<<<<

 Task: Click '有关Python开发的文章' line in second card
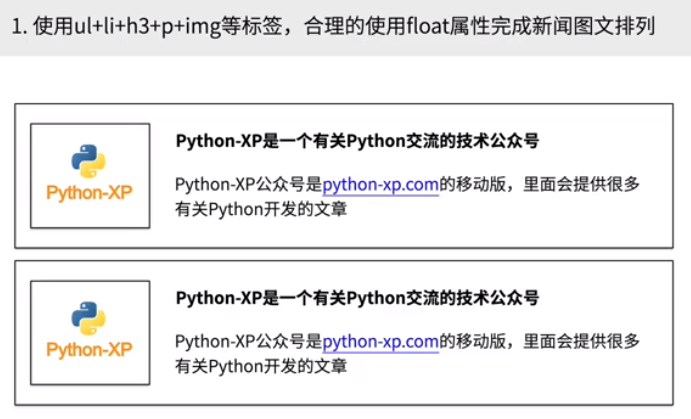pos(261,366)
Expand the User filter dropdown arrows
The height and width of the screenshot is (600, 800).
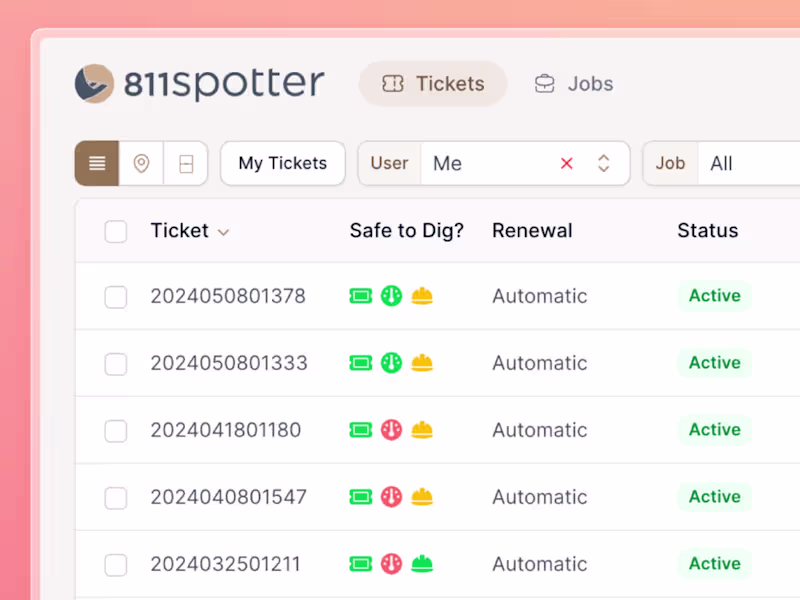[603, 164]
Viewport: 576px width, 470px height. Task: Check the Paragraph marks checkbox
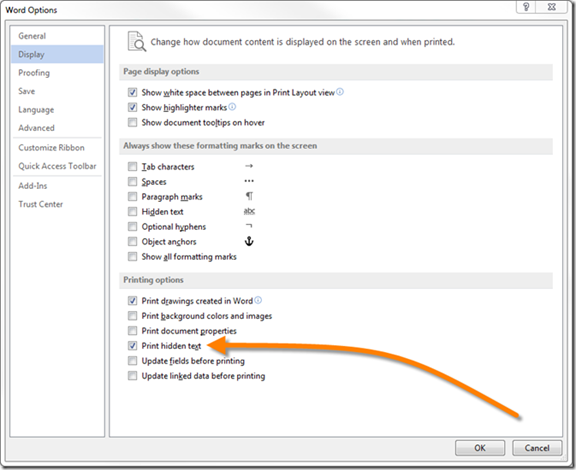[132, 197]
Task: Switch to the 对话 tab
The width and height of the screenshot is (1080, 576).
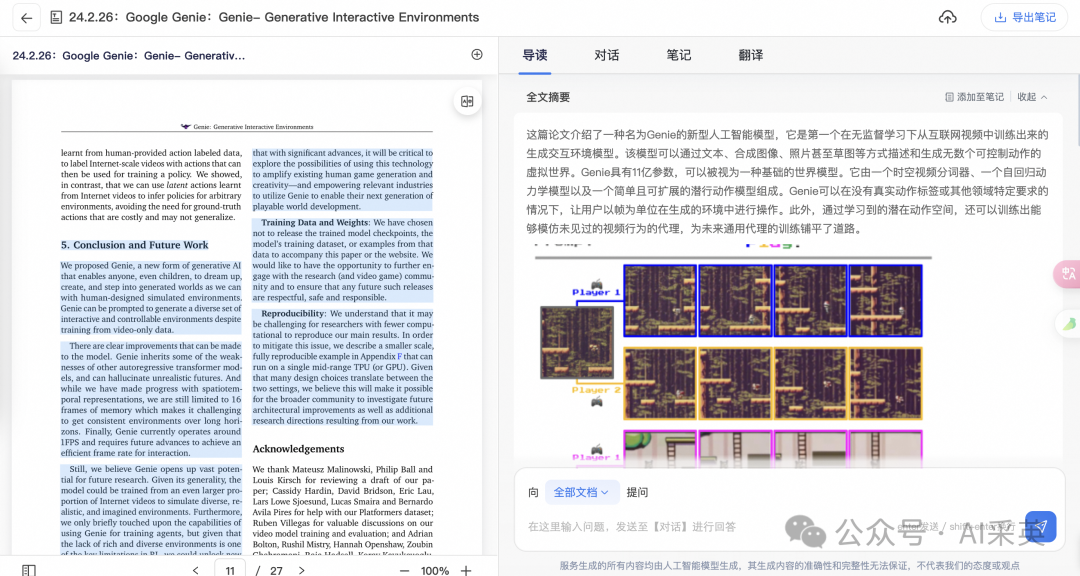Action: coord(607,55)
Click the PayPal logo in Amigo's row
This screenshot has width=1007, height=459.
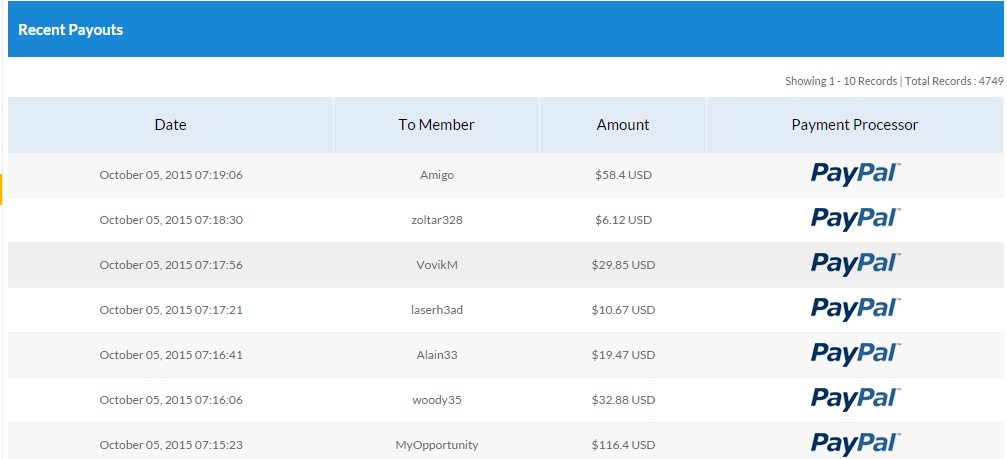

>>>>

● REQUIREMENT: For every entry above, please output the text exactly and leave any picture behind.

● TASK RESPONSE:
 Task: Click '有关Python开发的文章' line in second card
pos(261,366)
Expand the User filter dropdown arrows
The height and width of the screenshot is (600, 800).
[603, 164]
Viewport: 576px width, 470px height. Task: Check the Paragraph marks checkbox
[132, 197]
Task: Switch to the 对话 tab
The width and height of the screenshot is (1080, 576).
Action: coord(607,55)
Click the PayPal logo in Amigo's row
This screenshot has width=1007, height=459.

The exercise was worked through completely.